EXERCISE A:
Answer these questions about the Journey to Indigenization piece, giving each answer on its own line.
(i) On what dates did the Journey to Indigenization take place?
(ii) Which office hosted it?
(iii) Who shared the contributions that the writer presents?
EXERCISE B: Reproduce word for word the stretch of the Journey to Indigenization piece from "Championing collective excellence." through "Journey to Indigenization.".

(GIVEN TEXT Opens)

Championing collective excellence.
By Amanda Williams (2023-01-27)
As we begin a new term, I reflect with gratitude on 2022 and my experiences at MRU. Without a doubt, last fall one of my most meaningful experiences involved attending Mount Royal’s Journey to Indigenization.
For those of you that may have missed it, the Journey to Indigenization took place across campus from September 22 to Oct. 4, 2022. It was hosted by the office of Indigenization and decolonization. As their website notes, it offered faculty and students the opportunity “learn directly from elders, participate in Indigenous scholarship, or show support for Indigenous communities.”
Because I found my experience with this event so impactful, I asked those who presented their work, or attended, to answer one of the following two questions:
Below is what fellow faculty members shared. Their contributions include stories of their path to Indigenization and also showcased the work happening in courses and at the departmental level. Collectively, the responses remind me of the transformational potential that can emerge when people explore reconciliation and decolonization on university campuses.

(GIVEN TEXT Closes)
(PROVIDED RECORDS Opens)

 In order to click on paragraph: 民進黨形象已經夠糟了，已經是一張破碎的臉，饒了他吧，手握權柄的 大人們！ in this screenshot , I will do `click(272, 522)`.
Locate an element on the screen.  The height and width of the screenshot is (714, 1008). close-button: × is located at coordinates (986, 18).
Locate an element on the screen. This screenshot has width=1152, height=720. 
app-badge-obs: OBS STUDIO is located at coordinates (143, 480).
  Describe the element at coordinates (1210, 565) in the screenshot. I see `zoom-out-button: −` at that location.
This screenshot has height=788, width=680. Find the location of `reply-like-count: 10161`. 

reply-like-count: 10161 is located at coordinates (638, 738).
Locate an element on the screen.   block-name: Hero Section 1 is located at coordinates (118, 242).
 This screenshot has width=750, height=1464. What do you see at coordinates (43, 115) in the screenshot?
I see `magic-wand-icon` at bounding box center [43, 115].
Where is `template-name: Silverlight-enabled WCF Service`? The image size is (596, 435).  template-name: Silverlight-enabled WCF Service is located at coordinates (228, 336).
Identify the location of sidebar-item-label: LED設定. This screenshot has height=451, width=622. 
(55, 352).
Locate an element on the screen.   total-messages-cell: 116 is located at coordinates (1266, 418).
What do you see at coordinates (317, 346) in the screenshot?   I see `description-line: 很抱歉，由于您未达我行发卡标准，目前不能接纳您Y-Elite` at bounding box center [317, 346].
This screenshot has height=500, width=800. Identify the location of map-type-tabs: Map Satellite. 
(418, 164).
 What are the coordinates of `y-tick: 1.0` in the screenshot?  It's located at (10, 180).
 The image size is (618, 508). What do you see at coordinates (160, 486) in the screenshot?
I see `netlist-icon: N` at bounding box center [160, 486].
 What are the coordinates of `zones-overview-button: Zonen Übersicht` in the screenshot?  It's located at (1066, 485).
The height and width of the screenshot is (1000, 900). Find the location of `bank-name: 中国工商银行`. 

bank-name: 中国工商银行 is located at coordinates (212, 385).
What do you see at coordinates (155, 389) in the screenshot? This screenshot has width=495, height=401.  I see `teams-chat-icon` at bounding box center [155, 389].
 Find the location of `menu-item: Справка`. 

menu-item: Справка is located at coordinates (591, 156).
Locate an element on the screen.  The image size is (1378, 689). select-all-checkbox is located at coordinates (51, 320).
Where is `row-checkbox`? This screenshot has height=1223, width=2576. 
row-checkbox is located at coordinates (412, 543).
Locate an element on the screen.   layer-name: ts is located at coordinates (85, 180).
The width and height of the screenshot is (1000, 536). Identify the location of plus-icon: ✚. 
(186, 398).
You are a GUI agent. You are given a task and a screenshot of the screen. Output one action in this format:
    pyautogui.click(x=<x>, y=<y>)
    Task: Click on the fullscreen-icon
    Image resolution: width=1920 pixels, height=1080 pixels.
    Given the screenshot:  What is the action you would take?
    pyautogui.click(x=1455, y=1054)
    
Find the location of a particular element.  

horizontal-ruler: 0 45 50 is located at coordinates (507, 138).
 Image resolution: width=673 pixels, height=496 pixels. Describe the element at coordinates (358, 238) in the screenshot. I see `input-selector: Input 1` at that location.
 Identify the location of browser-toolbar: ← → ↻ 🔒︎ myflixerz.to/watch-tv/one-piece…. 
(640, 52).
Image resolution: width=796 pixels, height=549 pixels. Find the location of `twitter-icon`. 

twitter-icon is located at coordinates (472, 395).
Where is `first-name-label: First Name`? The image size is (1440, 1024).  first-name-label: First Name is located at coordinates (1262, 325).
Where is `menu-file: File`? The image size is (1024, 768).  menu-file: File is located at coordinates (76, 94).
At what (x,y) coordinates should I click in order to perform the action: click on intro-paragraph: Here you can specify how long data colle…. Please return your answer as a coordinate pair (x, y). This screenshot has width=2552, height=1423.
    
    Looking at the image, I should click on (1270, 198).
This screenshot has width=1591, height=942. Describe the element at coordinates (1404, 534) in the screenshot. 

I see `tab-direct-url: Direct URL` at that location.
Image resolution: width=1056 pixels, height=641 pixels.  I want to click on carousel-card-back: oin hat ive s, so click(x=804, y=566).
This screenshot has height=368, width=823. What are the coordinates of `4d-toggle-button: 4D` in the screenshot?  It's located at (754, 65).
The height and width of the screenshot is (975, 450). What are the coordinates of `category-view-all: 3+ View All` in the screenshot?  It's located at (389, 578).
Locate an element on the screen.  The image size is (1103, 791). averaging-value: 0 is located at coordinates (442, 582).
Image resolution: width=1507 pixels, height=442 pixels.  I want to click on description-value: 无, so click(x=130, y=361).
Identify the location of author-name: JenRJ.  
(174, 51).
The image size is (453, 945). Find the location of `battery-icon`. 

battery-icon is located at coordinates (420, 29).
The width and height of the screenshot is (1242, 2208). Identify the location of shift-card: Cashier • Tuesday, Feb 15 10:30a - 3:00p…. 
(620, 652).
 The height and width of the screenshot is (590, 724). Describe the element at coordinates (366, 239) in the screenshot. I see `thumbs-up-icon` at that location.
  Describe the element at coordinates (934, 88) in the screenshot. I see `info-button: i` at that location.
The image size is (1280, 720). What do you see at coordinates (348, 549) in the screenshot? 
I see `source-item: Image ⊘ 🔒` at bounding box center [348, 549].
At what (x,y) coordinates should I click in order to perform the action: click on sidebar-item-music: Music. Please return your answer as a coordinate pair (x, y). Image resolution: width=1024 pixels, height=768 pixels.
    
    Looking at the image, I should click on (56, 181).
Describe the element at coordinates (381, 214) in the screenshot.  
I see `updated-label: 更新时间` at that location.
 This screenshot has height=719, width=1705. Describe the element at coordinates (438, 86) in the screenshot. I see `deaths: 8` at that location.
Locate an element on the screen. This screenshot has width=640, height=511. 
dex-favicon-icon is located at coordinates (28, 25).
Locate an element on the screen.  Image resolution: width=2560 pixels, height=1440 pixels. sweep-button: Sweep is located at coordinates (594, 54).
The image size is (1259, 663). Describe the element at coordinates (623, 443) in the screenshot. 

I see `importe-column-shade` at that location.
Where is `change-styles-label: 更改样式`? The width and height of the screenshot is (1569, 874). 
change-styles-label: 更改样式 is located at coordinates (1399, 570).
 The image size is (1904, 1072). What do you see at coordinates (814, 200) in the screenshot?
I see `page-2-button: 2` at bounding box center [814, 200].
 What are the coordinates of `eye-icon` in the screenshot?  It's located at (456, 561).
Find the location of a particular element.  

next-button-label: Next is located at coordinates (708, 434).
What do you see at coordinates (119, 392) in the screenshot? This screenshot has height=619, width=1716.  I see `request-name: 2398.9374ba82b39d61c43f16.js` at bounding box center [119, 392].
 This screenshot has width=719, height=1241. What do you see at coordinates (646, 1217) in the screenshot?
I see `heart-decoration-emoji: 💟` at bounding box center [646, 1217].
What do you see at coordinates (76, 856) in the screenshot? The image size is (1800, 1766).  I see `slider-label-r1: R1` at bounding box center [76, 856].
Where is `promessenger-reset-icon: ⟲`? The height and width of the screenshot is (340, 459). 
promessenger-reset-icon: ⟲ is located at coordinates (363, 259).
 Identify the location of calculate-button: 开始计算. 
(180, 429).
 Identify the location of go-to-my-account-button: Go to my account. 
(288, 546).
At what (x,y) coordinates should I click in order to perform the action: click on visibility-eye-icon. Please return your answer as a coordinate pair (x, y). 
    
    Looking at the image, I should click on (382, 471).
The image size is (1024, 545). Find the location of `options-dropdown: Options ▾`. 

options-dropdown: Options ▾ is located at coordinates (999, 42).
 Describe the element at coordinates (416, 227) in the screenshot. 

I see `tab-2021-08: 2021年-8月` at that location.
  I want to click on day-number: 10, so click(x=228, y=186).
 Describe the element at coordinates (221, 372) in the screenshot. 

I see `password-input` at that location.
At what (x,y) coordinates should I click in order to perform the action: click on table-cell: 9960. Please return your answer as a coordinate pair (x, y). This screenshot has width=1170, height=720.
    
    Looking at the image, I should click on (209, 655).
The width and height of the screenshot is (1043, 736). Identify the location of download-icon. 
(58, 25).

(PROVIDED RECORDS Closes)

EXERCISE RESULT A:
(i) September 22 to Oct. 4, 2022
(ii) The office of Indigenization and decolonization
(iii) Fellow faculty members

EXERCISE RESULT B:
Championing collective excellence.
By Amanda Williams (2023-01-27)
As we begin a new term, I reflect with gratitude on 2022 and my experiences at MRU. Without a doubt, last fall one of my most meaningful experiences involved attending Mount Royal’s Journey to Indigenization.